* _Task objective_
Copy out all of the following lines, character for character.

Part of a data file
# # # # #
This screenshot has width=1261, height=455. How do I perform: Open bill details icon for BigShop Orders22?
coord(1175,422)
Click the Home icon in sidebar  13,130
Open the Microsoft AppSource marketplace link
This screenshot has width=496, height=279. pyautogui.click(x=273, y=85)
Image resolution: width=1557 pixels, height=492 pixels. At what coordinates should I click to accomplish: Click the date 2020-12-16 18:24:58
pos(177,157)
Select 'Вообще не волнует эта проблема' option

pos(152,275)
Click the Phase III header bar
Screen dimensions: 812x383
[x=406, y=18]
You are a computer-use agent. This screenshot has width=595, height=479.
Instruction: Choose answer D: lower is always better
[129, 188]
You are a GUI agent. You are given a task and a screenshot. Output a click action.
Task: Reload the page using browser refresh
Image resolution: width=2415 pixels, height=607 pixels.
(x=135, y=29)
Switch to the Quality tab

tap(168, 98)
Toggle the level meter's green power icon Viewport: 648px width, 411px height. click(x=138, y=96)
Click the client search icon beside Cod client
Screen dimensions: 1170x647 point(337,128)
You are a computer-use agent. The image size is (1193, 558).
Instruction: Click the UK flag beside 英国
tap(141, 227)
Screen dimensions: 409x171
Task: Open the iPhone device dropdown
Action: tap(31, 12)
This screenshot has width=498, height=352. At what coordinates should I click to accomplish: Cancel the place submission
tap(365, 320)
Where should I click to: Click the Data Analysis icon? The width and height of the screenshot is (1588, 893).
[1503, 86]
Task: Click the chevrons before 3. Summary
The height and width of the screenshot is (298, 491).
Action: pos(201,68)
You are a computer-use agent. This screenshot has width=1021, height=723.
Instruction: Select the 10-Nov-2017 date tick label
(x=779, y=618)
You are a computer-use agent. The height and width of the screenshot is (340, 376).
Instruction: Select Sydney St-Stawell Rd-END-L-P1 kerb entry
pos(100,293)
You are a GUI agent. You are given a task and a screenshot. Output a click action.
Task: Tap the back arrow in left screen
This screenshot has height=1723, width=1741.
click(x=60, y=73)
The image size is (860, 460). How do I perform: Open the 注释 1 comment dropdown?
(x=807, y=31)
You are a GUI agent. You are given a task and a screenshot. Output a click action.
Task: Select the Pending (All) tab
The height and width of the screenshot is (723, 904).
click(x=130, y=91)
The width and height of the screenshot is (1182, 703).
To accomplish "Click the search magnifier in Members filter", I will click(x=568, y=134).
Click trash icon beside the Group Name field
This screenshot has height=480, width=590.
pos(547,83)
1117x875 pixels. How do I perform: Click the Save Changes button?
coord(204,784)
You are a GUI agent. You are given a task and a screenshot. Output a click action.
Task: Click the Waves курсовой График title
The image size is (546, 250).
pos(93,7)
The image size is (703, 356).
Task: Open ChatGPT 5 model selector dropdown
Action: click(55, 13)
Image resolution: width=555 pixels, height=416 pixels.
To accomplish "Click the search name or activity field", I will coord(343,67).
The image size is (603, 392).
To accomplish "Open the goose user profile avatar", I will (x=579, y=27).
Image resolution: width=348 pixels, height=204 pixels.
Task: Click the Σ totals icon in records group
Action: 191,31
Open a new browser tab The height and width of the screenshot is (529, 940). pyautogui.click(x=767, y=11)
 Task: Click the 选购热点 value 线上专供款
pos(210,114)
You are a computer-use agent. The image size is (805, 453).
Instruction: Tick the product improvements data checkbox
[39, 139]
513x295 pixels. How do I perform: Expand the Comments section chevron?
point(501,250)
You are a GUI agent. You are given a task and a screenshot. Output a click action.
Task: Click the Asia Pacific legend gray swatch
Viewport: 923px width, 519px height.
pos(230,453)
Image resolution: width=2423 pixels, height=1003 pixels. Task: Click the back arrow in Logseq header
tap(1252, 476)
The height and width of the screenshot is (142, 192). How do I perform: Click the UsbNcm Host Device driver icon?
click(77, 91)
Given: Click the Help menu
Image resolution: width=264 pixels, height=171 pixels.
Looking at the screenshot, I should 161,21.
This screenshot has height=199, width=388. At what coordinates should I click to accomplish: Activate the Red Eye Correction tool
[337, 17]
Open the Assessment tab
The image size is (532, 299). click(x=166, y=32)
# # # # #
* _Response_
This screenshot has width=1261, height=455. How do I perform: Open bill details icon for BigShop Orders22?
coord(1175,422)
Click the Home icon in sidebar  13,130
Open the Microsoft AppSource marketplace link
This screenshot has width=496, height=279. pyautogui.click(x=273, y=85)
Image resolution: width=1557 pixels, height=492 pixels. At what coordinates should I click to accomplish: Click the date 2020-12-16 18:24:58
pos(177,157)
Select 'Вообще не волнует эта проблема' option

pos(152,275)
Click the Phase III header bar
Screen dimensions: 812x383
[x=406, y=18]
You are a computer-use agent. This screenshot has width=595, height=479.
Instruction: Choose answer D: lower is always better
[129, 188]
You are a GUI agent. You are given a task and a screenshot. Output a click action.
Task: Reload the page using browser refresh
Image resolution: width=2415 pixels, height=607 pixels.
(x=135, y=29)
Switch to the Quality tab

tap(168, 98)
Toggle the level meter's green power icon Viewport: 648px width, 411px height. click(x=138, y=96)
Click the client search icon beside Cod client
Screen dimensions: 1170x647 point(337,128)
You are a computer-use agent. The image size is (1193, 558).
Instruction: Click the UK flag beside 英国
tap(141, 227)
Screen dimensions: 409x171
Task: Open the iPhone device dropdown
Action: tap(31, 12)
This screenshot has width=498, height=352. At what coordinates should I click to accomplish: Cancel the place submission
tap(365, 320)
Where should I click to: Click the Data Analysis icon? The width and height of the screenshot is (1588, 893).
[1503, 86]
Task: Click the chevrons before 3. Summary
The height and width of the screenshot is (298, 491).
Action: pos(201,68)
You are a computer-use agent. This screenshot has width=1021, height=723.
Instruction: Select the 10-Nov-2017 date tick label
(x=779, y=618)
You are a computer-use agent. The height and width of the screenshot is (340, 376).
Instruction: Select Sydney St-Stawell Rd-END-L-P1 kerb entry
pos(100,293)
You are a GUI agent. You are given a task and a screenshot. Output a click action.
Task: Tap the back arrow in left screen
This screenshot has height=1723, width=1741.
click(x=60, y=73)
The image size is (860, 460). How do I perform: Open the 注释 1 comment dropdown?
(x=807, y=31)
You are a GUI agent. You are given a task and a screenshot. Output a click action.
Task: Select the Pending (All) tab
The height and width of the screenshot is (723, 904).
click(x=130, y=91)
The width and height of the screenshot is (1182, 703).
To accomplish "Click the search magnifier in Members filter", I will click(x=568, y=134).
Click trash icon beside the Group Name field
This screenshot has height=480, width=590.
pos(547,83)
1117x875 pixels. How do I perform: Click the Save Changes button?
coord(204,784)
You are a GUI agent. You are given a task and a screenshot. Output a click action.
Task: Click the Waves курсовой График title
The image size is (546, 250).
pos(93,7)
The image size is (703, 356).
Task: Open ChatGPT 5 model selector dropdown
Action: click(55, 13)
Image resolution: width=555 pixels, height=416 pixels.
To accomplish "Click the search name or activity field", I will coord(343,67).
The image size is (603, 392).
To accomplish "Open the goose user profile avatar", I will (x=579, y=27).
Image resolution: width=348 pixels, height=204 pixels.
Task: Click the Σ totals icon in records group
Action: 191,31
Open a new browser tab The height and width of the screenshot is (529, 940). pyautogui.click(x=767, y=11)
 Task: Click the 选购热点 value 线上专供款
pos(210,114)
You are a computer-use agent. The image size is (805, 453).
Instruction: Tick the product improvements data checkbox
[39, 139]
513x295 pixels. How do I perform: Expand the Comments section chevron?
point(501,250)
You are a GUI agent. You are given a task and a screenshot. Output a click action.
Task: Click the Asia Pacific legend gray swatch
Viewport: 923px width, 519px height.
pos(230,453)
Image resolution: width=2423 pixels, height=1003 pixels. Task: Click the back arrow in Logseq header
tap(1252, 476)
The height and width of the screenshot is (142, 192). How do I perform: Click the UsbNcm Host Device driver icon?
click(77, 91)
Given: Click the Help menu
Image resolution: width=264 pixels, height=171 pixels.
Looking at the screenshot, I should 161,21.
This screenshot has height=199, width=388. At what coordinates should I click to accomplish: Activate the Red Eye Correction tool
[337, 17]
Open the Assessment tab
The image size is (532, 299). click(x=166, y=32)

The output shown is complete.